Rock on, Alicante!
A brief geological history/main events/vocabulary,
and a bit of context for future articles
The Alicante province can be found at the eastern end
of the Betic Cordillera, a 600km mountain range which
occupies most of the southern and south-eastern parts
of the Iberian Peninsula.
The rocks here are mainly sedimentary, formed by
the accumulation of layers of sediments (loose bits of
anything and everything) in a big and often water-filled
dip in the ground (a sedimentary basin). Underneath
the sedimentary rocks there is what is known as the
basement and which is made up of ancient rocks which
are either igneous (made from magma) or metamorphic
(rocks which have been changed by heat and pressure).

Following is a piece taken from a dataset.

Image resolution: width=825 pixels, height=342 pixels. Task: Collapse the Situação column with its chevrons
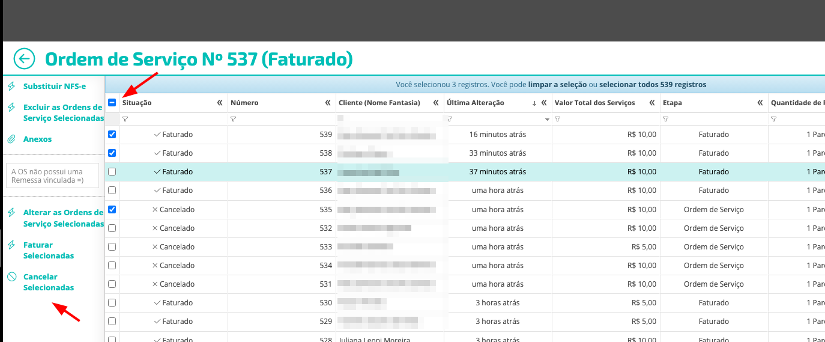coord(220,103)
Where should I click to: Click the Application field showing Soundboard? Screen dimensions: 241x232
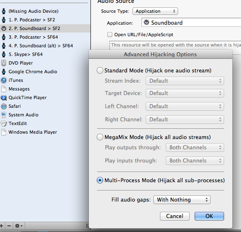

So when and where these rocks were formed? And how
and when they were all crushed together and mushed up
to form the mountains we see today?
Jurassic limestones,
Cabeço d’Or, Busot
So let’s start with the basement, which we can’t actually see here in Alicante, but which we
know is the same as the basement everywhere else in the Iberian Peninsula and is made up
of metamorphic rocks left over from a tectonic collision (two big chunks of the earth’s surface
smashing together to make mountains which were then eroded away) about 300 million years ago.
After this there was an episode of extensional activity (a stretching and breaking apart of
the basement) which created the dip that we need to accumulate sediments and make our
sedimentary rocks. In each different part of the basin different types of rocks were formed.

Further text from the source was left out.